Out of curiosity, how much did the mdf and and veneer and materials run you?
 
Dont mean to nag, but mdf and water are not on friendly terms. I would paint the hell out of the interior and non-veneered surfaces with something like killz, as well as seal the hell out of the veneered edges/seams.

Out of curiosity, how much did the mdf and and veneer and materials run you?
You're slightly ahead of the game. I did throw some spar varnish on the inner portions of the box before I veneered, but I could have easily waited until the end to do it all together. However, I treated my all lumber collar the same way. I wouldn't trust condensation with any Wood product.
A 4x8 sheet of MSF runs about $27 and the maple veneer was $58, Canadian. I like the maple, but I'm wishing I'd gone for the quarter sawn Cherry instead. Sometimes they have Birdseye maple. That'd been sweet.
 
Interesting. Was curious to know supply cost vs just buying a pre finished sheet. I think around here a 3/4” sheet of type a ply with a nice oak, cherry, or maple veneer is like 50-60. Walnut usually abit more.

Good to hear youll be sealing well. Nice work so far.
 
Interesting. Was curious to know supply cost vs just buying a pre finished sheet. I think around here a 3/4” sheet of type a ply with a nice oak, cherry, or maple veneer is like 50-60. Walnut usually abit more.

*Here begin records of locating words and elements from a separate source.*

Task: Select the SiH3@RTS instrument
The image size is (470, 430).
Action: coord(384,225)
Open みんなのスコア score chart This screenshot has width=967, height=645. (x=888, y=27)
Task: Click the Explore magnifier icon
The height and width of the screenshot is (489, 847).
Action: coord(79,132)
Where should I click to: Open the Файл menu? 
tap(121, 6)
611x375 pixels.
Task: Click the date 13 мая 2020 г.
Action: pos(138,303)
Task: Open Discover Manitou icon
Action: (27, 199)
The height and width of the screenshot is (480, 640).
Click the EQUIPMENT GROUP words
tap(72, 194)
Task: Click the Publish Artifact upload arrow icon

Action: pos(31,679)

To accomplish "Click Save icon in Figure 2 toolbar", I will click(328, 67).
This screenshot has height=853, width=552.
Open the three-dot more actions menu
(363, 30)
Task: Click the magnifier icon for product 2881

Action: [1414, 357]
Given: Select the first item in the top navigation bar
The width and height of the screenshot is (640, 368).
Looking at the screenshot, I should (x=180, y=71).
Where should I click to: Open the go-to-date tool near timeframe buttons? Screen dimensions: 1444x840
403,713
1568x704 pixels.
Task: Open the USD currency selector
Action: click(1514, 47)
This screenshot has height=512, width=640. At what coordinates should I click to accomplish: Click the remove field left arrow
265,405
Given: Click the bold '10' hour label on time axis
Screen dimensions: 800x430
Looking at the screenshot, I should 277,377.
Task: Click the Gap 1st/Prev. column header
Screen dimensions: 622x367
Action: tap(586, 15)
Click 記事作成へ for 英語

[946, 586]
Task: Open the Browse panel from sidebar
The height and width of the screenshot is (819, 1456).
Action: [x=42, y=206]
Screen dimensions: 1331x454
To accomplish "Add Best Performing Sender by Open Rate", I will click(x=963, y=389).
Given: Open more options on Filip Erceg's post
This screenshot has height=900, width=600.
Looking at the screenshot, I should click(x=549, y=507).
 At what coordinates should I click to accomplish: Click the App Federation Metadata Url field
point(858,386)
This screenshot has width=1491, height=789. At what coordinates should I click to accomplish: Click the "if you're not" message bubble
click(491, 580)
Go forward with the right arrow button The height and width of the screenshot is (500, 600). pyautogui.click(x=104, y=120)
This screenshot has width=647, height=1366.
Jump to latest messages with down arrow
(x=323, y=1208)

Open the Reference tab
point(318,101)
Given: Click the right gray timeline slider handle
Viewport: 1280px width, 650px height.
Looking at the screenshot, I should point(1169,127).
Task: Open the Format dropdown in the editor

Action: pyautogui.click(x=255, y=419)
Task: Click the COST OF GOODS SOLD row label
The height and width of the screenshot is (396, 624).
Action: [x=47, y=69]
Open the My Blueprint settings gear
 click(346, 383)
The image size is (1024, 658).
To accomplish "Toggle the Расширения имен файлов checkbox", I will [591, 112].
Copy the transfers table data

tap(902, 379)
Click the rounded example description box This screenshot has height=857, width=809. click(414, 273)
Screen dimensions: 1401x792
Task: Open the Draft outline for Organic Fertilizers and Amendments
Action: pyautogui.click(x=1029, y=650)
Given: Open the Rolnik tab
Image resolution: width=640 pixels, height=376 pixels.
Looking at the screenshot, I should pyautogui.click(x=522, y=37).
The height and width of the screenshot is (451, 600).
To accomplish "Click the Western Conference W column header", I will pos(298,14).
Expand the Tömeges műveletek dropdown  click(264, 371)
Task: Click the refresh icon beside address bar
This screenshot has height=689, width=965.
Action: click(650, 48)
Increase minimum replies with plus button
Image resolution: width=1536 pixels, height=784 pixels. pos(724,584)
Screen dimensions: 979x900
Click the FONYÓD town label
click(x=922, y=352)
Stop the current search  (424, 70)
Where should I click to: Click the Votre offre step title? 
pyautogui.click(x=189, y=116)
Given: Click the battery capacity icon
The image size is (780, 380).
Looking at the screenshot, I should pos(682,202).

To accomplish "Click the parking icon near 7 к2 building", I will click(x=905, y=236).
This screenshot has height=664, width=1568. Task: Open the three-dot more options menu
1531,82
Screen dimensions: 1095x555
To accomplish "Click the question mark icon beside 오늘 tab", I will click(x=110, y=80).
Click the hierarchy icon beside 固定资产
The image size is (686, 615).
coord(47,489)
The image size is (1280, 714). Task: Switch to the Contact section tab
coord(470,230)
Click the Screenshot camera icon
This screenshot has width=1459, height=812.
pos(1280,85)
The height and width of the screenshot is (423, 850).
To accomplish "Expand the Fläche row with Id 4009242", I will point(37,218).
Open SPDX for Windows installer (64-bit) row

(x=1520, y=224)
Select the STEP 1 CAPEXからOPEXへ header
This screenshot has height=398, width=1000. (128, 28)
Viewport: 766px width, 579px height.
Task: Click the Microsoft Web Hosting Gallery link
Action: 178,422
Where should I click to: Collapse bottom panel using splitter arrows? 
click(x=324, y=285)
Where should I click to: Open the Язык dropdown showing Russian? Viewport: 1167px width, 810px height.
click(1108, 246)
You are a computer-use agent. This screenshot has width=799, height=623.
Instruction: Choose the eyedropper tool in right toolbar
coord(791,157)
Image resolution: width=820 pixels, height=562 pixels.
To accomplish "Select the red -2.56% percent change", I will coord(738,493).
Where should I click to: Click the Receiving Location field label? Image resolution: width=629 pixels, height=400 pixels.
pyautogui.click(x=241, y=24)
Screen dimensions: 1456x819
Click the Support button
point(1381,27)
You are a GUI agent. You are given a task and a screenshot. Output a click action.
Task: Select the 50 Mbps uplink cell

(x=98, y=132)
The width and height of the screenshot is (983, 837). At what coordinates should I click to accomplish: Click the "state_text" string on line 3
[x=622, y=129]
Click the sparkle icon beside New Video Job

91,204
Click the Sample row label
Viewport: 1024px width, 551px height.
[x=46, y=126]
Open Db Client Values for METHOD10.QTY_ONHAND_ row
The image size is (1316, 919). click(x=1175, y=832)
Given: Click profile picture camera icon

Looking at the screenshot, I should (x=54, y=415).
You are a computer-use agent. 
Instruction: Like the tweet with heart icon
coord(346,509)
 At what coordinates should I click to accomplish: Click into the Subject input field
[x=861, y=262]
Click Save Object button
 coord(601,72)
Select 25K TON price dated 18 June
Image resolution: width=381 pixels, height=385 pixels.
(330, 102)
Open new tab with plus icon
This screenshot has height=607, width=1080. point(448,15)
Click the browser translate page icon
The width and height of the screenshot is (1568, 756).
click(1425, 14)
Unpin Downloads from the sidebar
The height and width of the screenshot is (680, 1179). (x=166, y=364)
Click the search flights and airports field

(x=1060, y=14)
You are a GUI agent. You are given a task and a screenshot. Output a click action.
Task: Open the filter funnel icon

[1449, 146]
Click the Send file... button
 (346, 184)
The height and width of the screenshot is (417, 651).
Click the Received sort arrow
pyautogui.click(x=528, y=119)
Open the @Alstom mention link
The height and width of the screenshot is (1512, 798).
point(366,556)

Yes, I considered the hardwood plywood. Problem with plywood is the ends - either you live with an exposed endcut, or are left trying to mitre the corners. I've always found that tricky to get a nice finish. The other trick would be to put some end framing around all the corners to hide the joints. I priced cherry hardwood ply here and it was ~ $130/sheet.
 
Holy crap. That’s crazy expensive.

Yeah, you need a nice saw and good blade on those mitre cuts. But for that kind of money- not worth it. You’re on the right track.